The “boldly go west” policy of industrial relocation to China left Taiwan overly reliant on Beijing, both politically and economically. The DPP’s answer was to encourage more investment in Taiwanese industry and to deregulate, shrink government regulations and reduce taxes to increase international competitiveness.
If the nation could reduce its economic reliance on China and if the government could promote industrial development in Taiwan, then the progressive agenda could be achieved.
However, this approach was based on the progressive conundrum, and has done little to improve the situation.
The DPP tried to stimulate the economy, but that was only ever going to do it any good if the economic benefits were felt by ordinary people.
It is important to emphasize that these elections were essentially about Taiwan’s internal matters and local governments, and yet there is general agreement within the international community that China directly interfered, using the Internet.
For example, the New York Times wrote that China has been employing “a Russia-style influence campaign” to meddle, using a new arsenal of cyberweapons, including fake news.
This is only going to get worse.

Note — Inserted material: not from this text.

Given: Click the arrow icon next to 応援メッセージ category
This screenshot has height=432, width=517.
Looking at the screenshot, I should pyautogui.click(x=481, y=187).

Politicians on both sides of the aisle ignore this at the nation’s peril.
The situation of the DPP — with its complete hold on government, losing the hearts and minds of Taiwanese in short two years in office, and its rout on Saturday — is a warning to all parties.
The DPP needs to take a good look at itself and change accordingly, while the KMT must follow through on its candidates’ campaign promises.
The public is a fickle mistress, and both the ruling and opposition parties must give her the respect she demands. This is, after all, what democracy is all about.